Three. No one can evaluate and give an objective score for an idea:
An idea’s true worth cannot be easily scored until it is verified in the marketplace. Park shares the compelling story of Ryan Hudson, founder of Honey, a browser extension for finding coupons. Hudson’s idea, which started from a personal frustration with finding expired coupons, was later sold to PayPal for over four billion dollars. This illustrates that there’s “no small or big idea until you validate it with people and the market.” Fast execution and validation are therefore far more important than an idea’s freshness.
In summary, hiring managers prioritize how a candidate came up with an idea and what was done to validate it over its pure novelty. A company that doesn’t value process or learning from experimentation might not be the best fit for a user-centered designer. Park concludes by stressing that UX designers must have a willingness to learn, viewing failure as a learning opportunity that leads to better solutions.

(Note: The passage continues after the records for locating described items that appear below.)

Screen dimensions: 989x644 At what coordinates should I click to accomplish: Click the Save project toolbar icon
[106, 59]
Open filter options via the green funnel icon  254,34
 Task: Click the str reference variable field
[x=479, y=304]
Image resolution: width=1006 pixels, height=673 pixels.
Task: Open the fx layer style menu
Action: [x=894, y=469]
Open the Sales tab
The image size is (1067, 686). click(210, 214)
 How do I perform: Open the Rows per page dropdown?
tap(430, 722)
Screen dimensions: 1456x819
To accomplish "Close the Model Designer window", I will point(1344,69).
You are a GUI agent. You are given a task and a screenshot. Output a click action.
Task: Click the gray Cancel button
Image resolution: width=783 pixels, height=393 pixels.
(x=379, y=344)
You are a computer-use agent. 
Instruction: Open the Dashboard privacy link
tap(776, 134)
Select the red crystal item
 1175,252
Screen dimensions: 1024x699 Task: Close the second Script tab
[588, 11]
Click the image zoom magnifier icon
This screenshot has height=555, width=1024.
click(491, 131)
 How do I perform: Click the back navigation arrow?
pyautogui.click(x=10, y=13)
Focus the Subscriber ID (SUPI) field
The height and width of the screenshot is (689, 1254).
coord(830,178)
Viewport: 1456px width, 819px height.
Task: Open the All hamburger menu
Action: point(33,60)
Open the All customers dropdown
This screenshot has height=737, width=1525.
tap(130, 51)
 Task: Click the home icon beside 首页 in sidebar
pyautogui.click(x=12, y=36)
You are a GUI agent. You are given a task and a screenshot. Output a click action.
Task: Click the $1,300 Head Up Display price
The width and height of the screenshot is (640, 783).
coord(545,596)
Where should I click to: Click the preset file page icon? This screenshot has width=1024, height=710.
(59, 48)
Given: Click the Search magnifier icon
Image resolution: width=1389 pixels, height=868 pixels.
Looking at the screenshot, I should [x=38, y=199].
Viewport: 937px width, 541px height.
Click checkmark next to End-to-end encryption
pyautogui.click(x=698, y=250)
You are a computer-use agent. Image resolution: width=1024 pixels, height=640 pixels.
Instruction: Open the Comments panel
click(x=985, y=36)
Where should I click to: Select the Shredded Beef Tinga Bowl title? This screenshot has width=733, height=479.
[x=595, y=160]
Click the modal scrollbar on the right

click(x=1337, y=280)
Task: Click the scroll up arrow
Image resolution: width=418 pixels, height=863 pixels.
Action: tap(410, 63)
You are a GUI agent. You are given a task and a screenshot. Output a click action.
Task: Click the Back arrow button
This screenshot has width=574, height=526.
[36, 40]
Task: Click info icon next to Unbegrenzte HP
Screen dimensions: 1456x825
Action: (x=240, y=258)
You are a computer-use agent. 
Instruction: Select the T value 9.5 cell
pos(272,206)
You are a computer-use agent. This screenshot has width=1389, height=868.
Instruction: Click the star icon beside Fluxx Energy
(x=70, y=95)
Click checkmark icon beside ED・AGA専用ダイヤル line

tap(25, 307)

Since UX/UI design is about establishing and validating hypotheses, success is never guaranteed, making continuous trial and error crucial.
Step 4. Prototype
In the Prototype step, the ideas prioritized during the Ideate phase are transformed into tangible forms to be tested with users or simulated internally. Park explains that a prototype is the “last piece of the puzzle” needed to complete a hypothesis, which comprises a target user, a problem, and a solution. The prototype is the solution, created before or after launching a product, to validate the hypothesis.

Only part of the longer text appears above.